Bien que l’art latino-américain ait suscité un intérêt croissant depuis les années 1990 – grâce notamment à des politiques curatoriales et à différents projets de recherche sur son évolution historique, poétique et conceptuelle –, la présence des artistes latino-américain·e·s d’origine africaine est restée presque nulle jusqu’à ces dernières années. Le constat s’impose particulièrement dans le cas des femmes.
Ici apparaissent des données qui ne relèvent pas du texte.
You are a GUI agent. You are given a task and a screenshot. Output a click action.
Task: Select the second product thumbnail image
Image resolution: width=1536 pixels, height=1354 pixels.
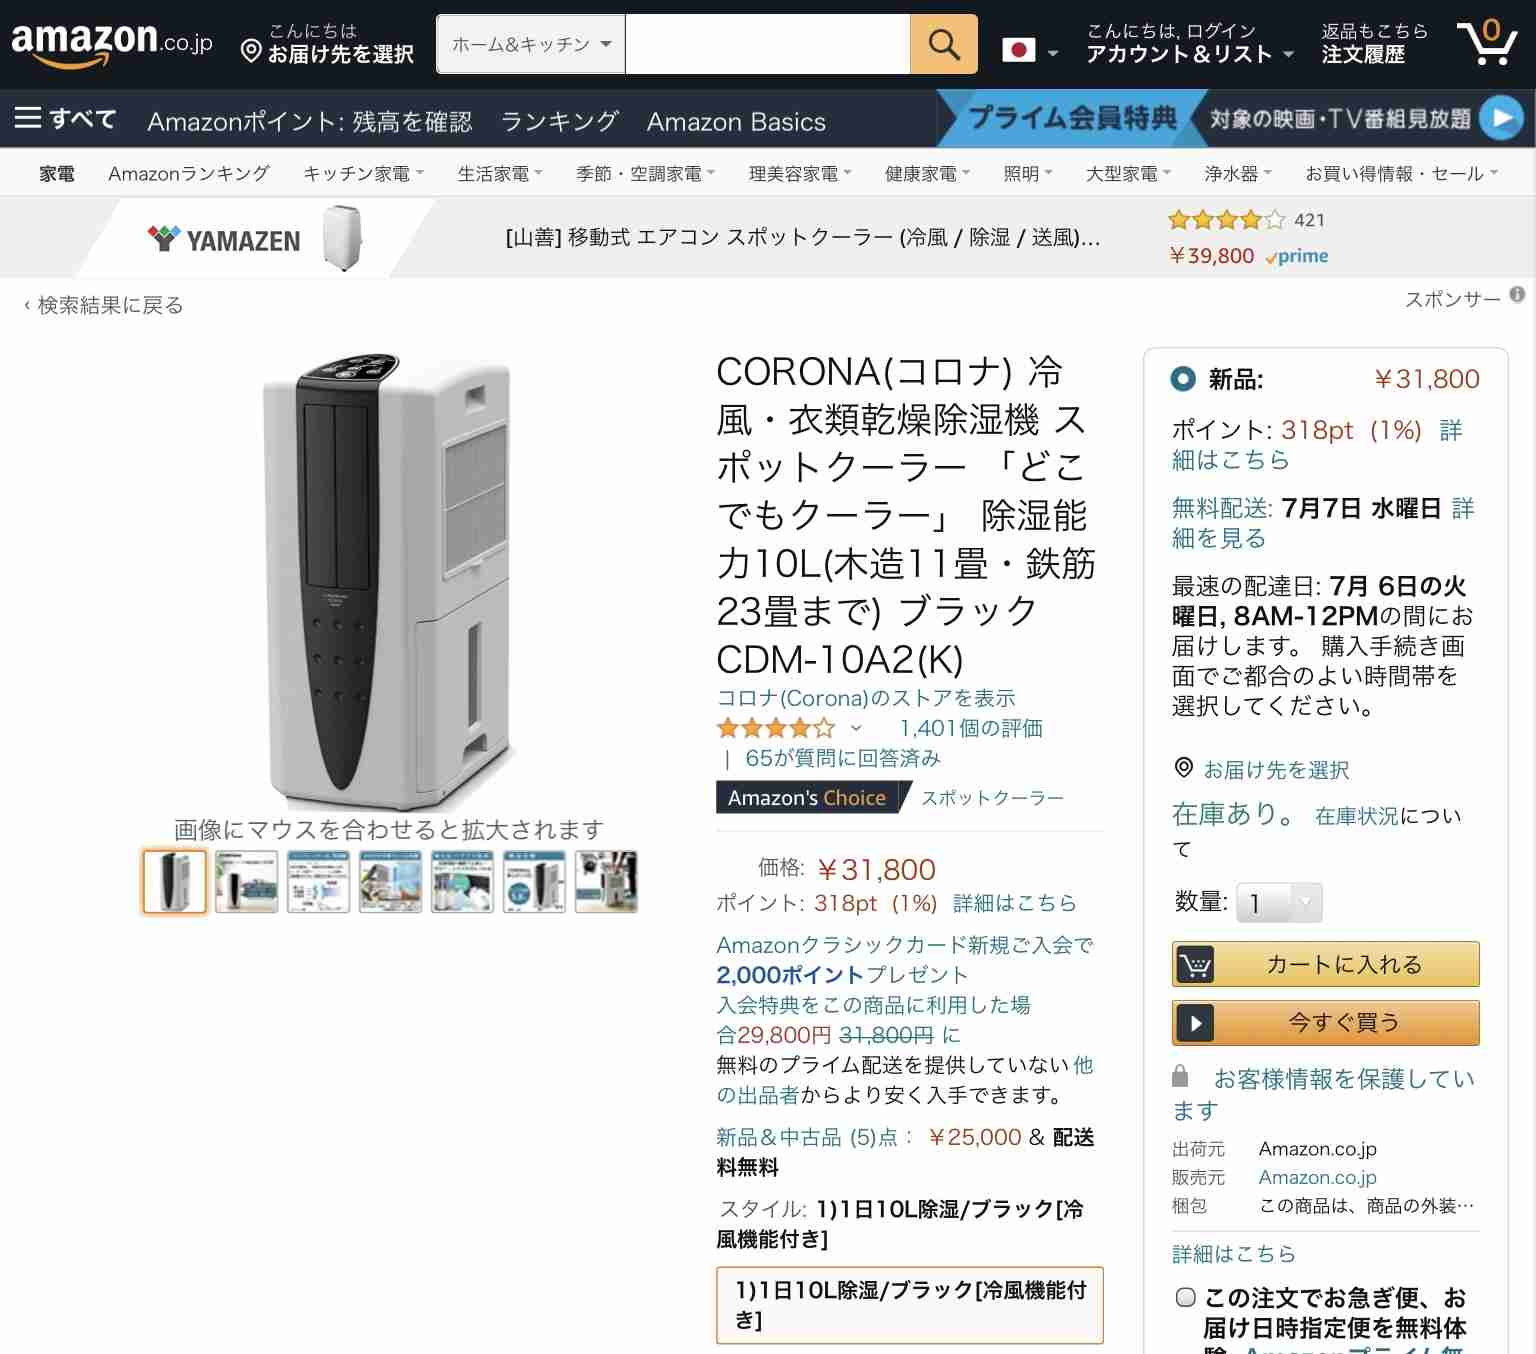[x=246, y=881]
Comme l’a observé la théoricienne brésilienne Djamila Ribeiro, qui retrouve ici la Portugaise Grada Kilomba, la femme noire – ni blanche, ni homme – présente une double carence : « les femmes noires sont “l’‘autre’ de l’autre” ».1 Cette double exclusion apparaît avec évidence dans l’histoire de l’art latino-américain. L’artiste Rosana Paulino (São Paulo, 1967) fait remarquer que la femme noire se situe au pied de la pyramide sociale du Brésil, et est presque absente du domaine de l’art. C’est précisément la situation de la femme noire qui fait l’objet de son œuvre.2
Ce n’est que récemment que la recherche et les projets curatoriaux se sont efforcés de rendre compte de la contribution des femmes noires, défrichant un terrain de recherche désormais en pleine expansion. Comment ce processus de visibilisation s’est-il déroulé ? Dans quelle mesure les concepts de l’histoire de l’art latino-américain ont-ils été affectés par l’intégration des artistes noires ?
Les expositions d’artistes latino-américaines les plus récentes – je pense en particulier à Radical Women. Latin American Art 1960-19853 – ont mis en évidence la présence limitée des artistes noires dans l’art de cette période. Leur représentation demeure insuffisante ; toutefois, le tableau s’est transformé au cours des vingt dernières années. Arrêtons-nous sur deux moments historiques.
Si, depuis les années 1960, on peut signaler quelques artistes noires – par exemple, Maria Lídia Magliani (Pelotas, 1946 – Rio de Janeiro, 2012), dont la peinture interroge le corps de la femme (parfois celui de la femme noire) ; María Auxiliadora da Silva (Campo Belo, 1935 – São Paulo, 1974), artiste autodidacte dont la poétique non académique aborde la sociabilité afro-brésilienne ; ou la peintre Maria Adair (Itiruçu, 1938), dont l’œuvre abstraite évoque la nature –, l’étude de cette période montre que leur contribution au domaine de l’art savant (expositions, galeries, musées, collections) demeure extrêmement limitée.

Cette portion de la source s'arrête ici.